Borås is located 150km northwest of Älmhult. Since the 1800s, it has been the centre of Swedish textiles, and at The Swedish School of Textiles’ department called Smart Textiles, there’s research involving new textiles and materials. We were curious about their work and what it could teach us. Filippa Borg, who works with developing new products for IKEA, talks about the need of complements to cotton:
”Indeed all cotton we currently use at IKEA is produced under more sustainable conditions than conventionally grown cotton. But we always want to test new materials and innovations to realise as environmentally sustainable solutions as possible”.
Feels like linen or silk
Filippa and her textile colleagues in Älmhult began a creative collaboration with Smart Textiles in Borås and looked at how paper yarn could provide interesting new textile solutions. Woven textiles in paper yarn have a long tradition in places like China and Japan, but by developing the material, it's possible to find more areas of use, says Lena-Marie Jensen at Smart Textiles.

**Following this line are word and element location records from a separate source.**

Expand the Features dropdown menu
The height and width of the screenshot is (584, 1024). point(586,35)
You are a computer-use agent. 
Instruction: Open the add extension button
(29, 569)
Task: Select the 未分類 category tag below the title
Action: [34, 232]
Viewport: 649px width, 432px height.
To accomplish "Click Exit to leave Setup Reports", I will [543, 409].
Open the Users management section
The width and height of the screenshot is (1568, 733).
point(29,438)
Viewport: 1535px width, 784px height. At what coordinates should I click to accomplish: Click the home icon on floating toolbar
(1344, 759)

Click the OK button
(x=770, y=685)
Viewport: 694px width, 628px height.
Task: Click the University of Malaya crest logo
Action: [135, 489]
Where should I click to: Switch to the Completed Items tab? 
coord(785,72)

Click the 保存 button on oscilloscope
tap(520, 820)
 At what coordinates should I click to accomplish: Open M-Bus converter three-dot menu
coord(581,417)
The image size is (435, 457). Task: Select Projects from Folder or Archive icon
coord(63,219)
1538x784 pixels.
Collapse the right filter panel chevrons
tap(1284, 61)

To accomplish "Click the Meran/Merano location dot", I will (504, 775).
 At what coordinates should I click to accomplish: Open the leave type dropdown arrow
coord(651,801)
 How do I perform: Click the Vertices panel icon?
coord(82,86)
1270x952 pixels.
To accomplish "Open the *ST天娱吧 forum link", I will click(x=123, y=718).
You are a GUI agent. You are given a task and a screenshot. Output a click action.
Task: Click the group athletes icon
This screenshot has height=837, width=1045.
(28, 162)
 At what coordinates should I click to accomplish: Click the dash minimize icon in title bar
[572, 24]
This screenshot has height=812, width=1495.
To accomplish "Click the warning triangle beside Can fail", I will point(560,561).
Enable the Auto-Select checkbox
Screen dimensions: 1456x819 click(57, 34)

”To develop a responsive and washable fabric, you need a yarn which is twisted by long, water resistant paper fibres and you need the warp, the lengthwise thread in the loom, to be in cotton”, explains Lena-Marie.
In collaboration with one of our textile suppliers, we then started to test weave with paper yarn. The end result was a fabric with an unexpectedly smooth and lightweight feel.
”It has a slightly dry surface and feels quite a bit like linen or silk”, says Filippa.
The fabric can withstand 40°C washing and is suitable for pillows, curtains and many other interior items, but for the first project, Filippa and her colleagues wanted to do something more expressive. It resulted in PAPYRUSSÄV room divider.
”It was something we needed in the range and the fabric was a perfect fit since it's lightweight and filters the light beautifully”, explains Filippa. ”With PAPYRUSSÄV you can easily share and create rooms in the room”.
Time for new materials
Around the world, people are increasingly aware of sustainability issues and many people want to decorate their homes in textiles which are more environmentally friendly and which offer new and exciting expressions. Filippa believes that we'll see many more products in woven or knitted paper yarn in the future. But paper will only be one of several new materials. What tomorrow's fabrics are woven in is something the future – and research – are still to show.
”To find new and environmentally friendly fibres for the future's textiles is an exciting challenge. Imagine if you could use weeds?” Filippa wonders.